LIV.
1.—“True science finds its own by kindlier quest.”
“Science is of the utmost importance to mankind, but the last degree of importance cannot be said to attach to all its minute discoveries, and where, as in physiology, the investigation becomes inhuman, there it ought to stop. It ought to stop for our own sakes if from no other motive, for the torturing of animals on the chance that it may suggest the means of alleviating some of our own pains helps to blunt those sensibilities which afford us some of our purest pleasures. Animals are not our equals in all things, but they seem to be at any rate our equals in the sense of pain. The want of imagination may deprive it in their case of some of its poignancy, but on the other hand they have none of the supports which we derive from reason and sympathy, from the tenderness of friendship and the consolations of religion. With them it is pure, unmitigated, unsolaced suffering. Our duties to them form a neglected chapter in the code of ethics, but we ought not to torture them, and there are many who will maintain that the obligation is absolute. Life is no doubt valuable, but it is not everything. It is more than meat, as the body is more than raiment, but it is not more than humanity. There are occasions on which it has to be risked, and there are terms on which men of honour and patriotism would hold it worthless. The doctrine that we may subject the lower animals to incredible suffering on the possibility that it may save ourselves from an additional pang is of a selfish and degrading tendency. It helps to lower the ‘moral ideal’ and to weaken the springs of heroism in human character. We owe it to ourselves to keep clear of this peril. Nature surrounds us with limitations. Here is one which all that is best and noblest in us sets up, and it is more sacred than those over which we have no control. We refuse to torture other sentient creatures in order that we may live.”—Dr. Henry Dunckley (Manchester Guardian, August 9th, 1892).
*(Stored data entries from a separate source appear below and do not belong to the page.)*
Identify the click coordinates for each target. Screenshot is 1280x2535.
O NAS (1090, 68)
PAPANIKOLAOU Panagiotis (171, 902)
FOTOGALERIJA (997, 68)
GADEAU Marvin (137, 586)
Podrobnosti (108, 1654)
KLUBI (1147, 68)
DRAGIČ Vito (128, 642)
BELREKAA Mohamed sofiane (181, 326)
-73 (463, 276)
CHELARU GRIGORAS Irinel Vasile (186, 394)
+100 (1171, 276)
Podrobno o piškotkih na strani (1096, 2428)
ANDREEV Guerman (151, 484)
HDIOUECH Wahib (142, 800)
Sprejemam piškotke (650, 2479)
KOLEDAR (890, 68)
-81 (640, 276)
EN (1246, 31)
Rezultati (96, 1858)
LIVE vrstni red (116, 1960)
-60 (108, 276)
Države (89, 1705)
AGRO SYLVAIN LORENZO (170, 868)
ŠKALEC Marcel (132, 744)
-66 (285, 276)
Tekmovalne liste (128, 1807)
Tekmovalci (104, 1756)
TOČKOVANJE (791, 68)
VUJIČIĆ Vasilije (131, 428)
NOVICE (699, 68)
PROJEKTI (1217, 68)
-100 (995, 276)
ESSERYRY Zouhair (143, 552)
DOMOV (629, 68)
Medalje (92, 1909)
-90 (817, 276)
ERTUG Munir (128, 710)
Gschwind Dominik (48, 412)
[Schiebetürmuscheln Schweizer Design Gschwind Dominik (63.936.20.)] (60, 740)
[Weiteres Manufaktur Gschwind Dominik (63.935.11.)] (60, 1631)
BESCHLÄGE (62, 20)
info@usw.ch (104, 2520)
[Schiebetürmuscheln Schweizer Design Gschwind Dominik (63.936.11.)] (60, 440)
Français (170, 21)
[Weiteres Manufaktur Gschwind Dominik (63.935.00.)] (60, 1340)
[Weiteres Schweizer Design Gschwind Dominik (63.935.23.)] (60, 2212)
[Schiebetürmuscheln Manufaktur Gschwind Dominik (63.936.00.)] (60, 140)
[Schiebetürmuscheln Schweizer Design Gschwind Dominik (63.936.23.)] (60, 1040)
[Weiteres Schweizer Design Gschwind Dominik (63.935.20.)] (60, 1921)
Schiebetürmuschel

The above noble pronouncement, with its conclusion, is instinct with the spirit of true science (which repudiates with disdain and horror the hypocritical pseudo-science of a ghastly and demoralising study and pursuit of cruelty),—the true science which is one with love, because it refuses the acceptance of life itself on terms of outrage to love.
See Note LXI., 3.
4.—“... a keener lens of man’s own brain.”
“Observation is perhaps more powerful an organon than either experiment or empiricism.”—Richard Jefferies (“Story of My Heart,” p. 162).
Id.... It is well that some English physicists of the fullest scientific impulse and effort are revolted at the inhuman and bootless cruelty of the foreign medical schools which masquerades as scientific research. Is it not possibly something more than a coincidence that vivisectionists in general exhibit an aversion to the equality of woman, and that vivisection flourishes more unrestrainedly where her position and influence are less recognised; i.e., in plain words,—in a lower civilisation?
Mr. Lawson Tait says, with the indignation of a truly scientific mind at these methods of “science falsely so called”:—
“For one, as intimately and widely concerned in the application of human knowledge for the saving of human life and the relief of human suffering as anyone can be, or as anyone has ever been, I say I am grateful for the restrictive legislation. Let me give one brief illustration of my most recent experience in this matter as one of hundreds which confirm me in my determination persistently to oppose the introduction into England of what passes for science in Germany. Some few years ago I began to deal with one of the most dreadful calamities to which humanity is subject by means of an operation which had been scientifically proposed nearly two hundred years ago. I mean ectopic gestation. The rationale of the proposed operation was fully explained about fifty years ago, but the whole physiology of the normal process and the pathology of the perverted one were obscured and misrepresented by a French physiologist’s experiments on rabbits and dogs. Nothing was done, and at least ninety-five per cent. of the victims of this catastrophe were allowed to die.